* Your objective: Give the listing from the line with "The image size is (1440, 964)." to the line with "pos(336,685)" as a two-column CSV with the headers text and answer, one row per text and its answer. Put each field in quotation marks, turn line breaks into spaces, and leave the pictures out.

== Given information ==

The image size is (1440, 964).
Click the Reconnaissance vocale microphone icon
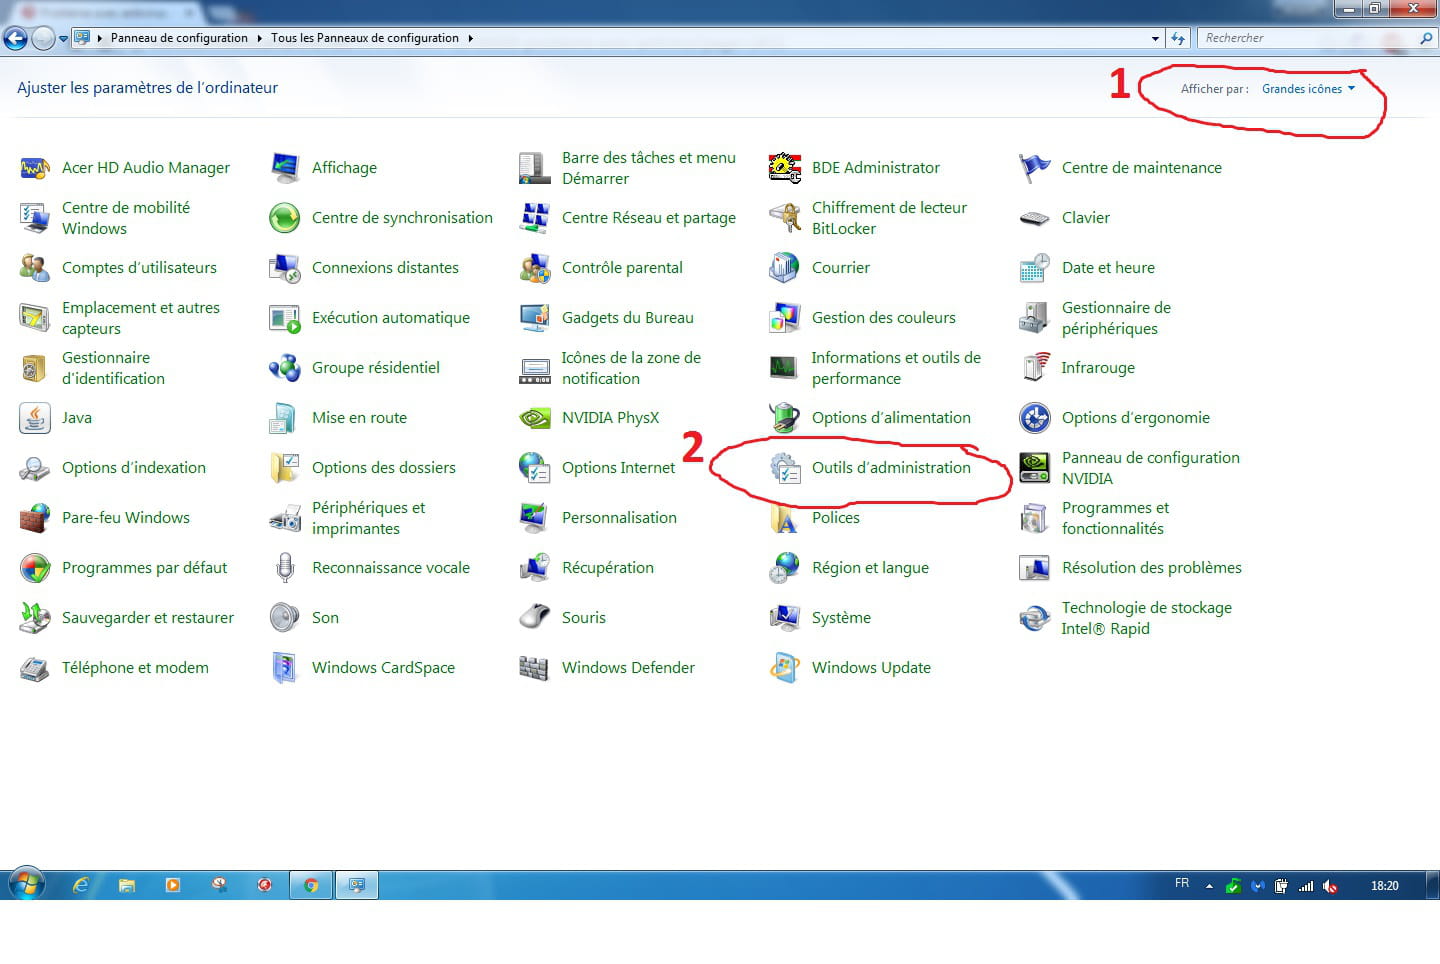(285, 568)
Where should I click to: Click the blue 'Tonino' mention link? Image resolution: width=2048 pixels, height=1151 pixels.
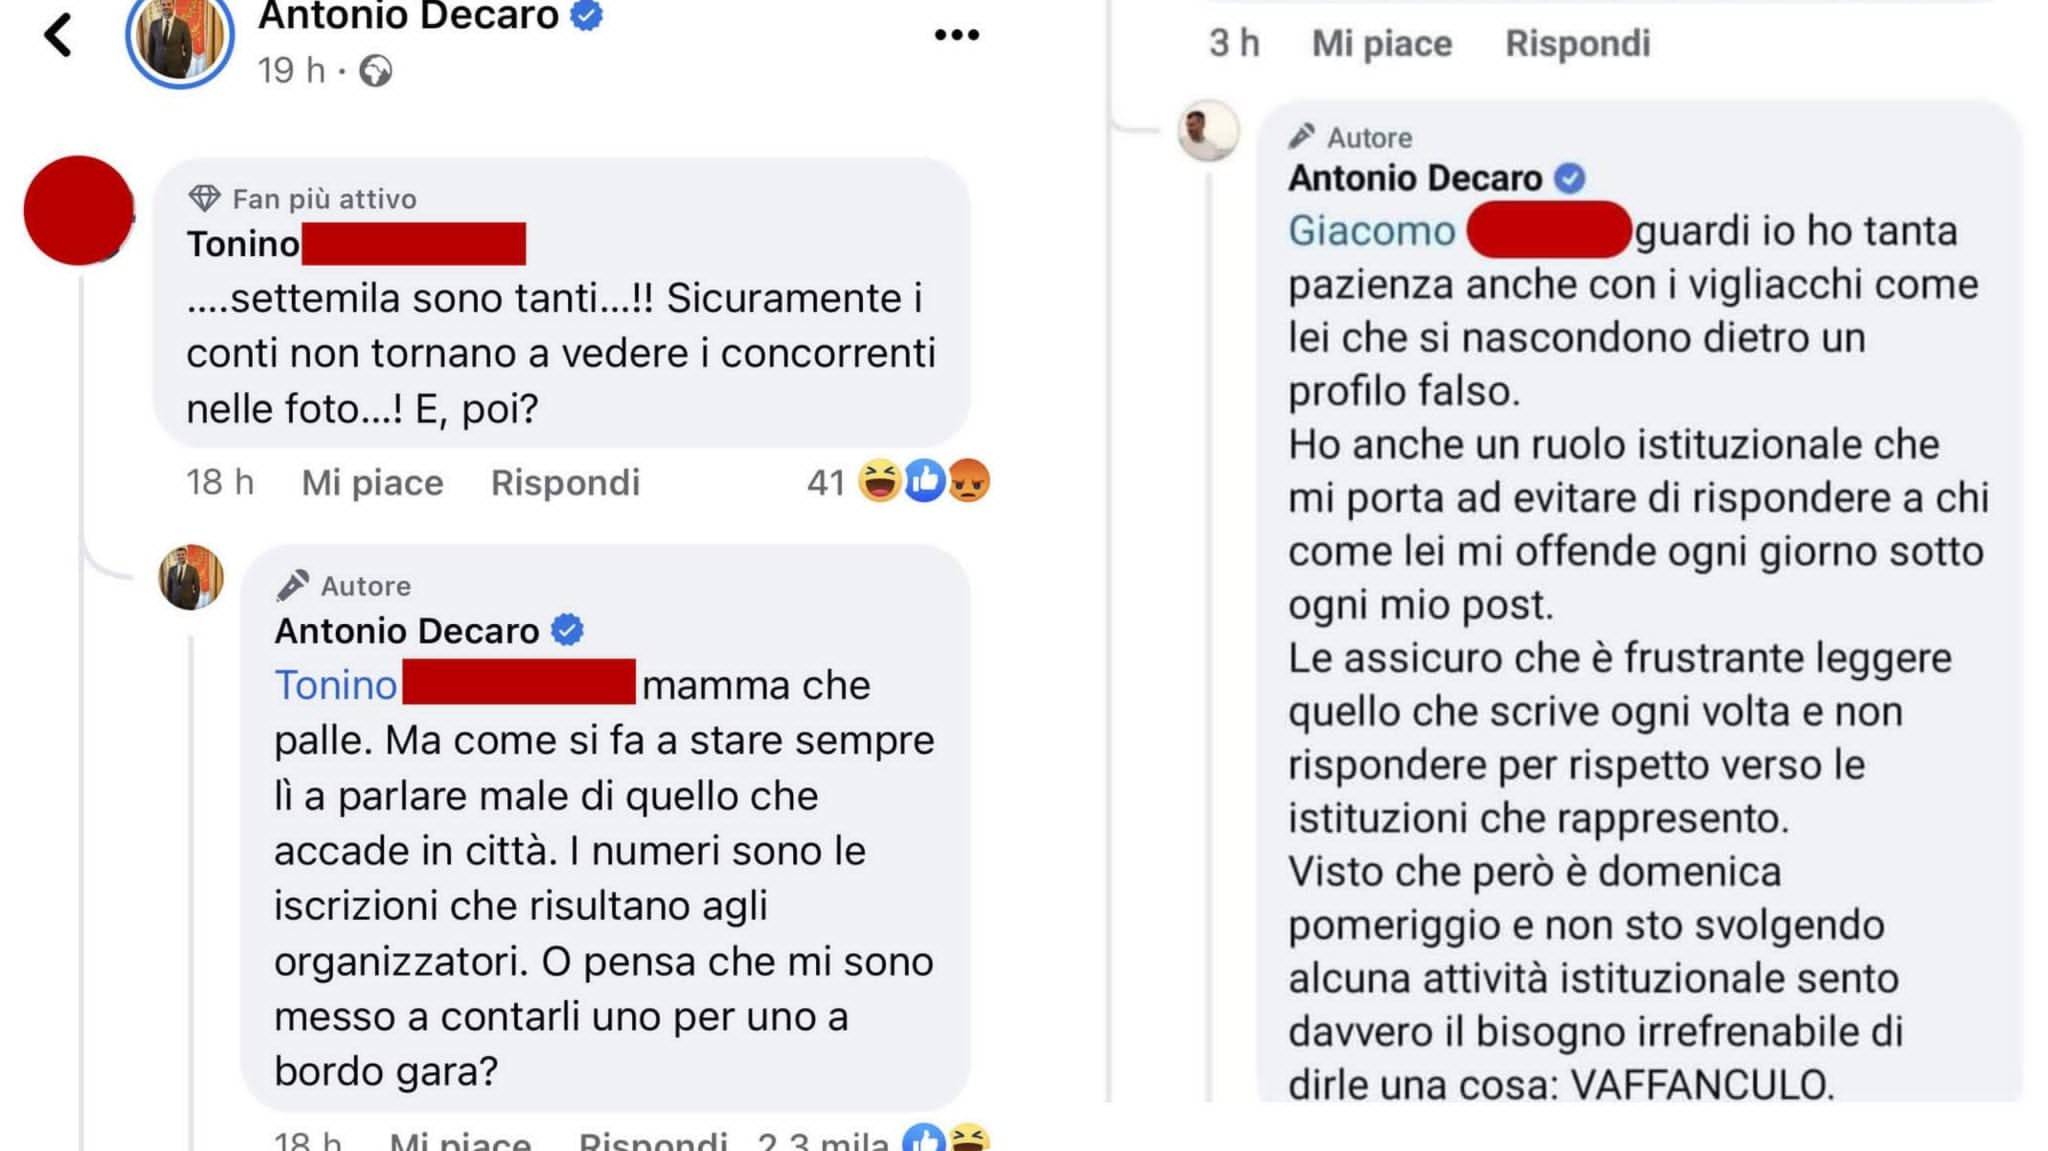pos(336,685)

===
== Given information ==

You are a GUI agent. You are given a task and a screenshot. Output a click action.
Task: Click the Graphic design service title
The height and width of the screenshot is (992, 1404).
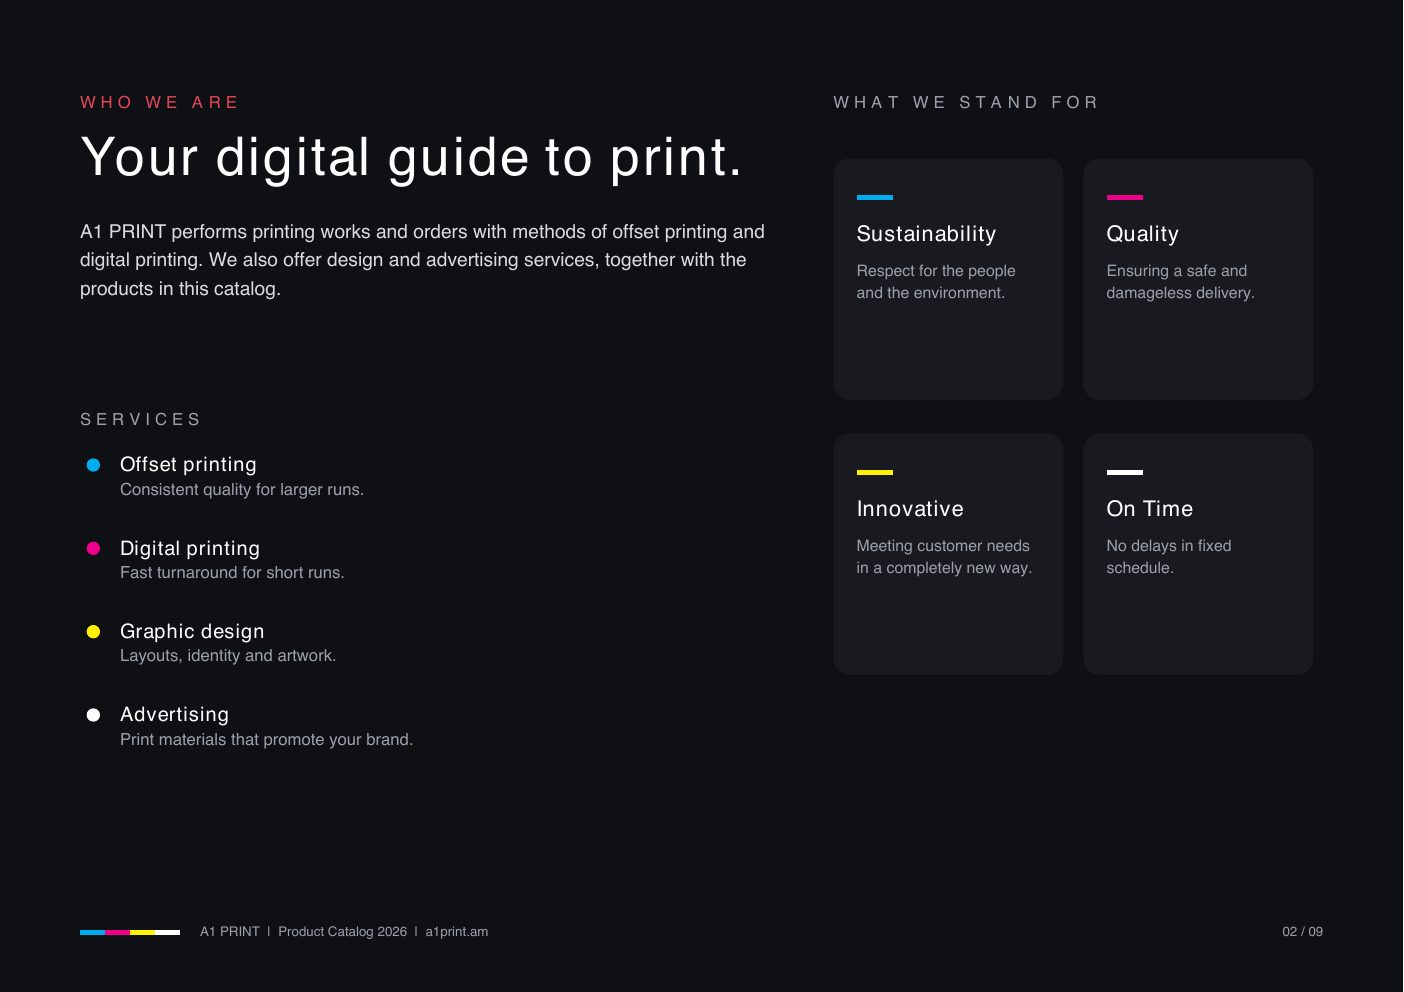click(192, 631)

===

* Problem solution:
text,answer
"The image size is (1440, 964). Click the Reconnaissance vocale microphone icon","(285, 568)"
"Where should I click to: Click the blue 'Tonino' mention link? Image resolution: width=2048 pixels, height=1151 pixels.","pos(336,685)"